Columbia International Affairs Online: Working Papers

CIAO DATE: 10/2013

Niger: un autre maillon faible dans le Sahel?

September 2013

International Crisis Group

Abstract

The 23 May 2013 twin suicide attacks targeting the Agadez army barracks and an Areva mining site in Arlit, and the 1 June violent prison break in Niamey, cast a shadow over Niger’s stability. In a deteriorating regional environment, President Mahamadou Issoufou and his Western allies have favoured a security strategy that has significant limitations, as elsewhere in the Sahel. An excessive focus on external threats can overshadow important internal dynamics, such as communal tensions, a democratic deficit and the growing marginalisation of poor, rural societies.
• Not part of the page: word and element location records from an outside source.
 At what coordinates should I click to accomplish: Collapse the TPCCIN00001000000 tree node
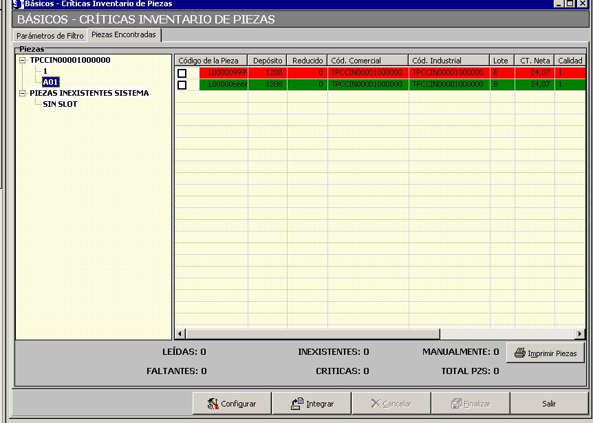click(x=23, y=60)
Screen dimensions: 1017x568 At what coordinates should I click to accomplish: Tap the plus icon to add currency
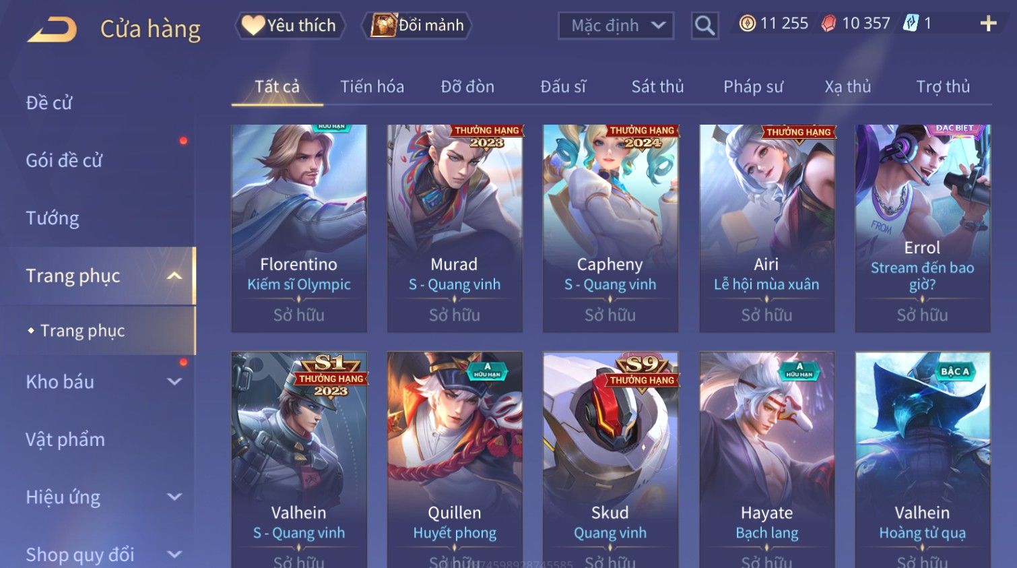(x=988, y=24)
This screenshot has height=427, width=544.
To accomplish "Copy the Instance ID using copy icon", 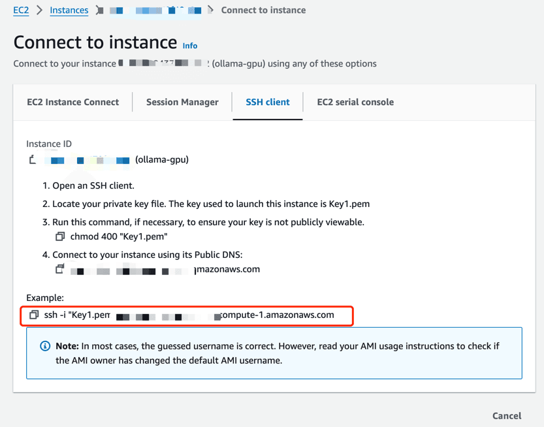I will pos(33,160).
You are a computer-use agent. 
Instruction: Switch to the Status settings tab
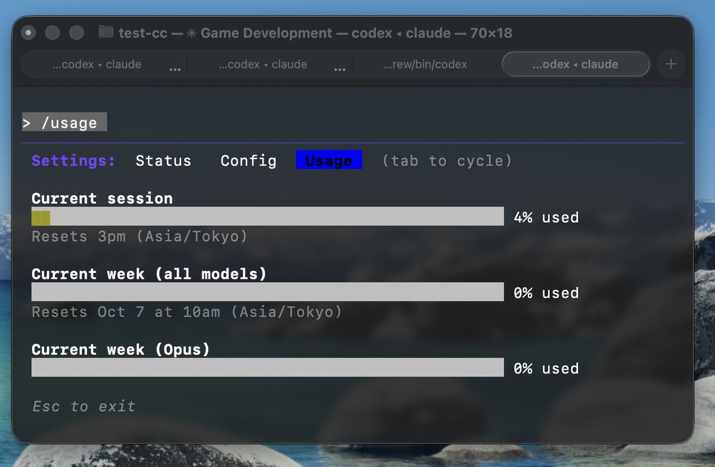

Security spending looks likely to increase at the expense of social expenditure, carrying significant risks for a country that faces serious demographic and economic challenges. The possibility of a terrorist spillover from its neighbours is compounded by a fragile socio-economic and political environment. Niger, a focus of outside interest mainly for its uranium and newfound oil reserves, has recently received renewed attention. For several years, Western countries have viewed the Sahel-Sahara region as a particularly dangerous zone, characterised by the rise of insecurity, political crises and poorly controlled flows of people, arms and other licit and illicit goods. The 2011 Libyan civil war, the 2012 Mali crisis and the recent intensification of military confrontations between government forces and Boko Haram in northern Nigeria all affect Niger. Ideas, weapons and combatants circulate across borders. However, surrounded by crisis-ridden neighbours, Niger appears contradictorily to be fragile and yet an island of stability. Its Western and regional allies seek to contain perceived growing threats, in particular from violent Islamist groups such al-Qaeda in the Islamic Maghreb (AQIM), Boko Haram and the Movement for Oneness and Jihad in West Africa (MUJAO).